→ Prompt:
From the entries below, output the line with "Angles (85750) (443, 2364)" and each following line up to and including the line with "E-mail (384, 103)", exactly as written.

### Recorded data

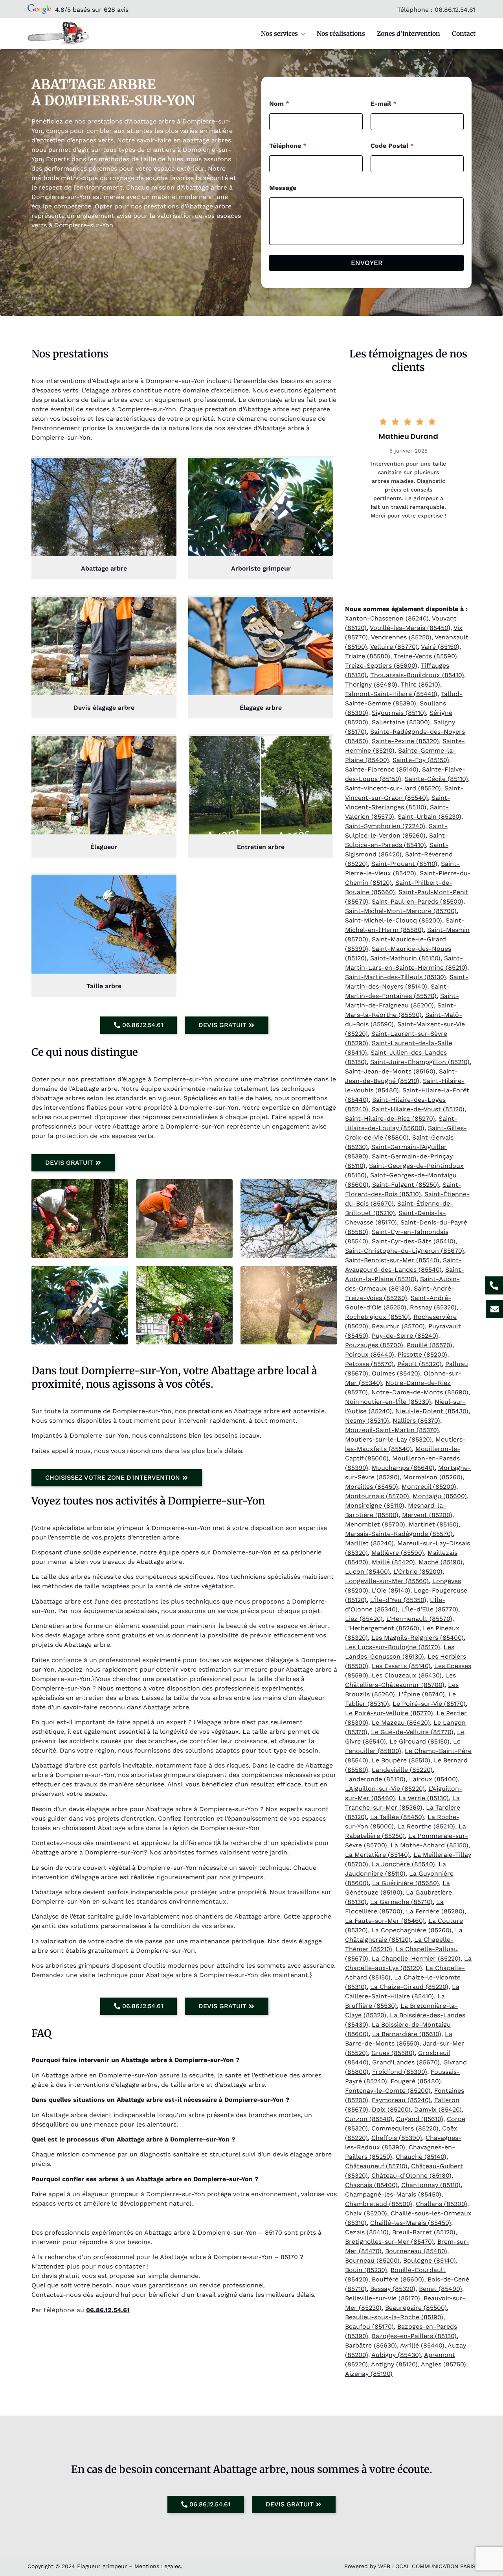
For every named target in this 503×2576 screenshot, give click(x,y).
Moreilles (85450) (371, 1486)
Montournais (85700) (377, 1496)
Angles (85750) (443, 2364)
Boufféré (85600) (398, 2279)
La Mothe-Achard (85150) (429, 1845)
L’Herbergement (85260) (382, 1628)
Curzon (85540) (369, 2119)
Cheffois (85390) (396, 2137)
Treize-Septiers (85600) (381, 665)
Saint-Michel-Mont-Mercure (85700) (401, 911)
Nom (279, 103)
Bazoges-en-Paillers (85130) (414, 2336)
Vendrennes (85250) (401, 637)
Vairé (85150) (440, 646)
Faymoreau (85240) (401, 2100)
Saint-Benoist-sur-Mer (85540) (392, 1260)
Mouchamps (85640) (403, 1467)
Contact (463, 33)
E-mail (384, 103)
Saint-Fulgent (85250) (405, 1184)
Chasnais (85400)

######

→ Result of the task:
Angles (85750) (443, 2364)
Boufféré (85600) (398, 2279)
La Mothe-Achard (85150) (429, 1845)
L’Herbergement (85260) (382, 1628)
Curzon (85540) (369, 2119)
Cheffois (85390) (396, 2137)
Treize-Septiers (85600) (381, 665)
Saint-Michel-Mont-Mercure (85700) (401, 911)
Nom (279, 103)
Bazoges-en-Paillers (85130) (414, 2336)
Vendrennes (85250) (401, 637)
Vairé (85150) (440, 646)
Faymoreau (85240) (401, 2100)
Saint-Benoist-sur-Mer (85540) (392, 1260)
Mouchamps (85640) (403, 1467)
Contact (463, 33)
E-mail (384, 103)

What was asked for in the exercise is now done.